A escola passou a trabalhar o olhar para as questões de gênero também entre os professores, que mudaram algumas de suas práticas (entre elas, a divisão da turma entre meninos e meninas, que foi abolida). A iniciativa foi baseada na pesquisa de mestrado de Edna, que observou que é na relação com os adultos que há a maior e mais rígida reprodução dos estereótipos de gênero. Por exemplo: é dos adultos que vem a repreensão se um menino brinca de boneca, já que a criança não ‘nasce sabendo’, mas sim aprende de acordo com as reações positivas ou negativas às suas ações. Ao ouvir de uma professora para "parar de chorar porque é coisa de marica/menina", a criança absorve aquele valor e compreende que chorar não é uma ação desejada.

Segundo a educadora, as crianças têm uma abertura maior para a mudança e uma maior maleabilidade nas brincadeiras, tendendo a se misturar mais e a se importar menos com essas regras quando estão longe do olhar dos adultos.

"É aí que reside a importância dessa iniciativa, porque a atividade desconstrói estereótipos de gênero e dá às crianças a chance de vivenciar diferentes papeis e descobrirem suas aptidões, pois elas experimentam de tudo e não ficam presas só a um certo tipo de brincadeira, como costuma ser. Elas têm o direito de vivenciar tudo", completa.

Meninas são mais estudiosas do que meninos?

A ideia de que as meninas são naturalmente mais estudiosas e dedicadas do que os meninos também faz parte dessas características que parecem naturais, mas que na verdade são construídas.

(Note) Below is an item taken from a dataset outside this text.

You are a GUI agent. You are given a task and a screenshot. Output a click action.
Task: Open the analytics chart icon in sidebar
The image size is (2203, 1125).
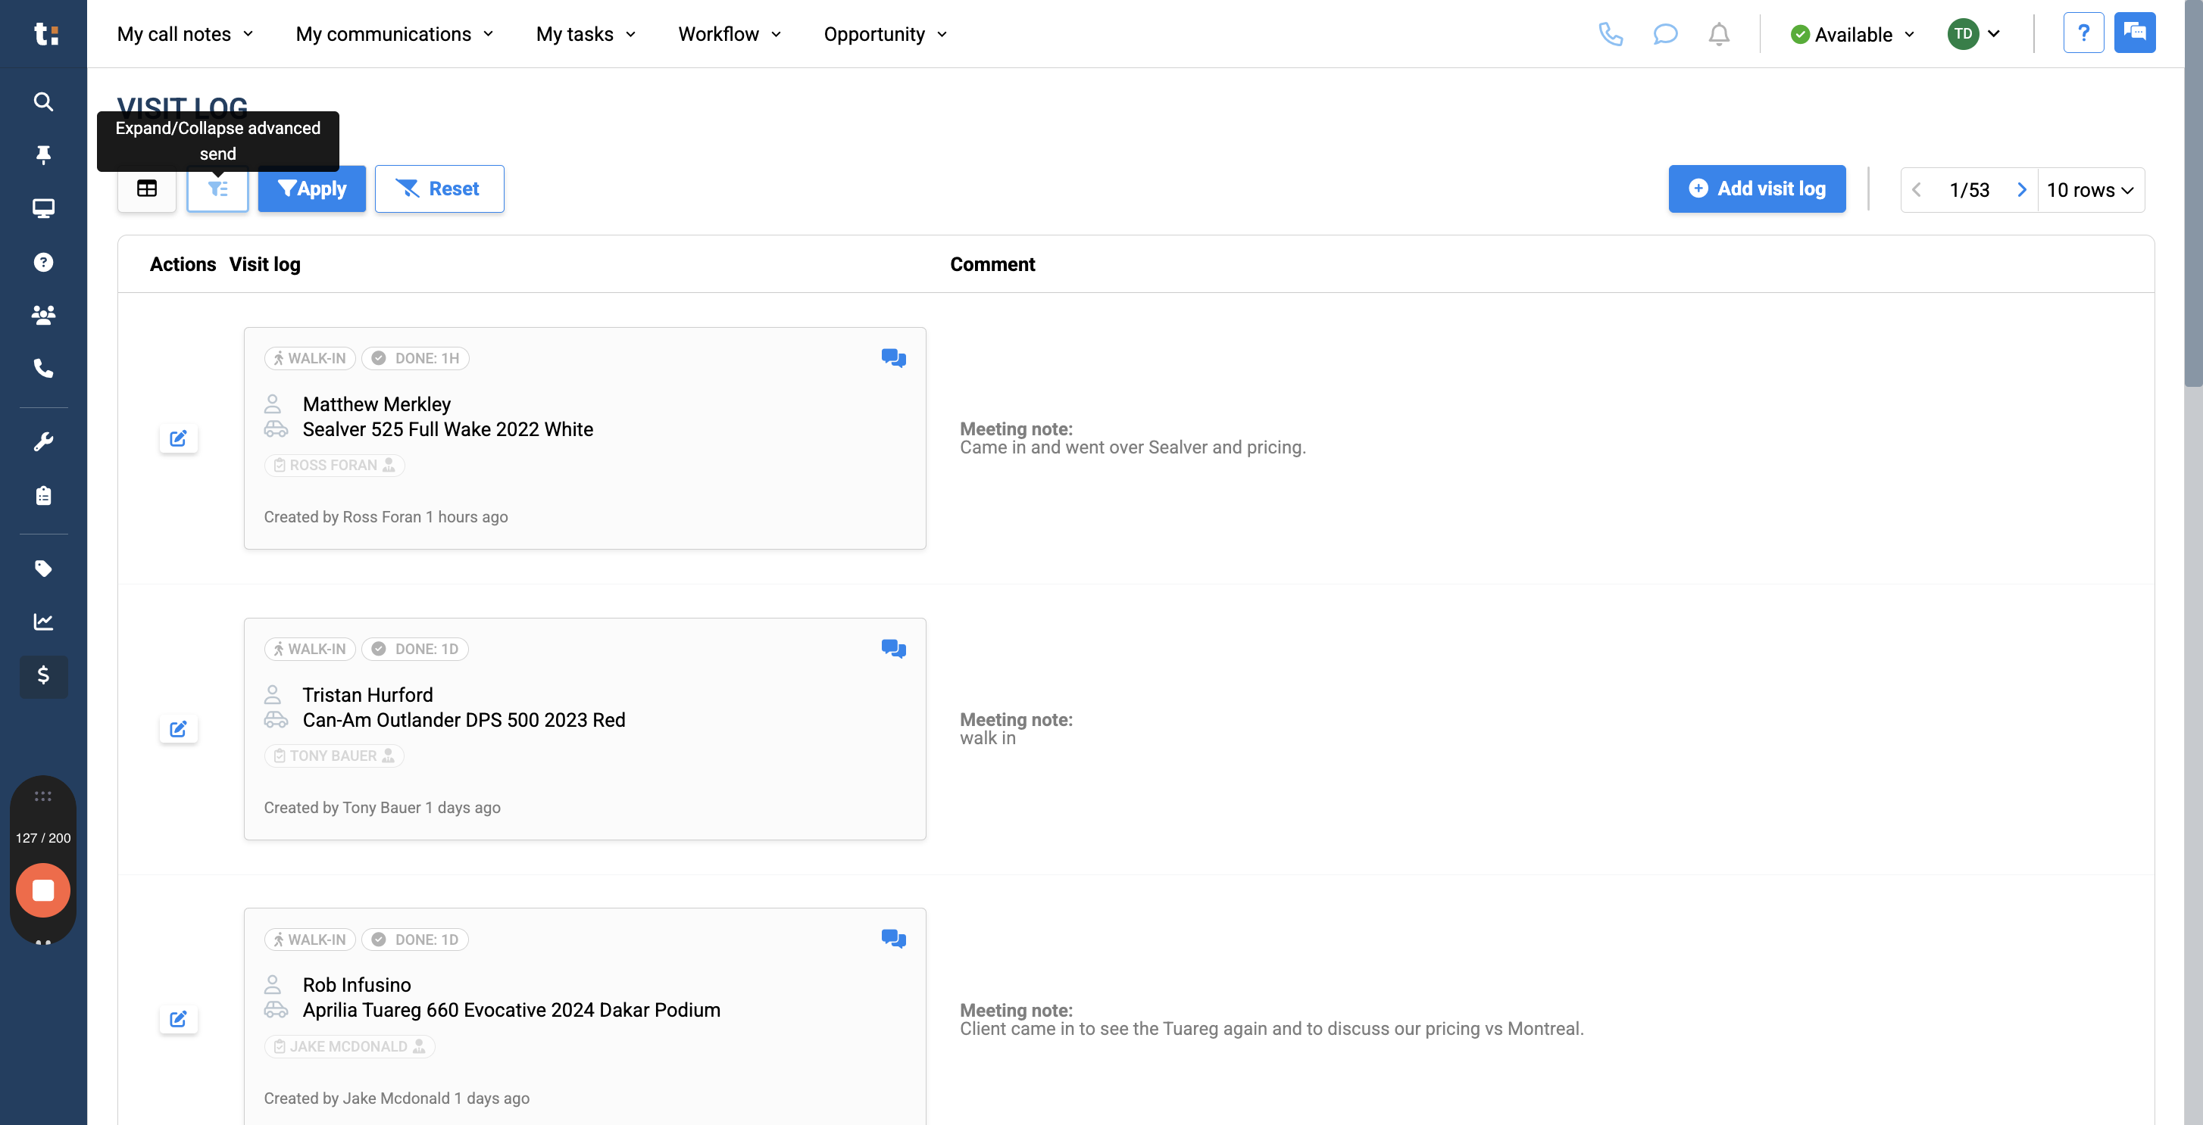coord(43,621)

Isso quer dizer que os dons ou aptidões naturais não estão atrelados ao gênero, mas parecem estar, pois a nossa sociedade, em um dado momento, construiu a ideia de que o estudo e a dedicação são características femininas, assim como o desleixo é masculino. Então passamos a educar meninas e meninos, ainda que inconscientemente, com esses valores.

Como explica a professora e membro do Grupo de Estudos de Gênero, Educação e Cultura Sexual (Edges) da USP, Marília Pinto de Carvalho, "os meninos são socializados para serem mais desobedientes e agitados, é o perfil de gênero que se espera deles". Na opinião de Marília, também é comum que, no ambiente escolar, uma professora leve em conta o comportamento, e não só a aprendizagem, na hora de da avaliação, o que contribui para as menores notas dos garotos.

"A desigualdade de gênero se expressa de muitas formas diferentes. Relacionado a esse perfil de masculinidade, temos um cenário em que os meninos abandonam a escola mais cedo, são maioria nas aulas de reforço e recuperação. E quando eles vão bem na escola, ainda tem de parecer que o fazem sem esforço, porque não é esperado que um menino seja aplicado e dedicado. É uma corda bamba o tempo todo para provar a masculinidade", diz Marília.

"Por mais que a desigualdade de gênero esteja presente na escola, é muito importante lembrar que ela não funciona necessariamente como um espelho do resto da sociedade. Por exemplo, se na escola as meninas se saem melhor do que os meninos, isso não é refletido nos seus salários no futuro, pois até hoje as mulheres ganham menos do que os homens. Ou seja, sua maior escolarização não reflete necessariamente em um maior salário", lembra.